The groups, spearheaded by the National Network for Sex Workers Association (NNSWA) and UMKO, Saheli – HIV/RAIDS Karyakarta Sangh, SANGRAM and Veshya Anyay Mukti Parishad (VAMP), have released a report “Raided – How Anti-Trafficking Strategies Increase Sex Workers’ Vulnerability to Exploitative Practices.”
According to ‘Raided’, 79% of the women documented in the study returned to sex work - ‘escaping’ their rescue from shelter homes, while almost 11% of the women continued to live in these homes.
Kusum, President, All India Network of Sex Workers explained the ‘horrific’ condition of shelter homes and why women want to escape it.

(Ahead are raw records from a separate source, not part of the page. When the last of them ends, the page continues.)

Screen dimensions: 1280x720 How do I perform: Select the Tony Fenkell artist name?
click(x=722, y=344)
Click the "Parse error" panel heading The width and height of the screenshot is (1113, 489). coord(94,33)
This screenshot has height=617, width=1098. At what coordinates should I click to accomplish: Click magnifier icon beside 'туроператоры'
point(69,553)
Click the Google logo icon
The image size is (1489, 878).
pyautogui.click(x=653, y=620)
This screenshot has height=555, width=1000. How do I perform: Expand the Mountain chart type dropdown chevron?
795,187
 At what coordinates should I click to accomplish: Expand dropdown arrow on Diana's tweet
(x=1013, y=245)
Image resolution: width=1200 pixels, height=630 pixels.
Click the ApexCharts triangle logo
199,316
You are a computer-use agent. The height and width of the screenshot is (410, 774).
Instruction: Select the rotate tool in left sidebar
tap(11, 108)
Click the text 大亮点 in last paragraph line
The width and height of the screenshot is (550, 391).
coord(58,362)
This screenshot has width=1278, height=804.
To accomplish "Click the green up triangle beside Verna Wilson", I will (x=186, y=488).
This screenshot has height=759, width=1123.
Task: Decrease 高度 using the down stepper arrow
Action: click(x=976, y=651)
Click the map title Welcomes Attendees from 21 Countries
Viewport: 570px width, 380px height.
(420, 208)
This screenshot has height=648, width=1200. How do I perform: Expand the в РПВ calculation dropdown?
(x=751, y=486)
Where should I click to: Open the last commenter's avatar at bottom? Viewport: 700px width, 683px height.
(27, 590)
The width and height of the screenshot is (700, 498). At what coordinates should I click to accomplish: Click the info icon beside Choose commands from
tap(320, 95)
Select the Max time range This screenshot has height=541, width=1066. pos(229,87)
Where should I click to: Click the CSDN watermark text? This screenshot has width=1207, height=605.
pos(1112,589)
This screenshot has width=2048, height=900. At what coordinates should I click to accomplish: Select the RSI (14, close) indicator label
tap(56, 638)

“Have the people who want us to go and live in these homes ever been to one? The conditions are horrible. Look at what happened in Muzaffarnagar and Devariya recently. There is no food to eat, and when there is food it is insect infested which makes people sick. No health care to take care of inhabitants. And no support for HIV persons who require ART (antiretroviral therapy) and even if that was provided the stigma that exists towards HIV persons within these homes is bad enough to kill someone well before their time,” said Kusum.
In what appears as a major breakthrough, the report contests the rational of joining this industry. It opposes the present understanding that most women in the flesh trade are trafficked women ‘pushed into prostitution’.
The survey which spans from 2005 to 2017 documents the cases of 243 women who were taken to shelter homes in accordance with Prevention of Immoral Trafficking Act. 51% of these women were in the age group of 21 to 30 years at the time of rescue.
“Now almost 168 women have returned to sex work, and only 18 are not traceable after release from the rescue homes,” notes the report.
Devi from the National Network of Sex Workers states that the rescue homes serve the exact opposite purpose for which they are meant to be established. These homes manifest an environment of isolation and deprive the women of identity and income.
In most cases, a women takes up sex work voluntarily, predominantly, to escape poverty. After being rescued into shelter homes, a woman working as a sex worker loses her source of income. This leaves her entire family starving, in addition to being at the receiving end of social abuse and banter.
“The women lose communication with their families and the outside world. The families and community finds out that they are sex workers and shun them. And the conditions are terrible. Many of these women have children and no partner to take care of them so while they are inside, the kids suffer tremendously. We have heard of many children having to go through abuse without their mothers to protect and provide for them,” said Devi.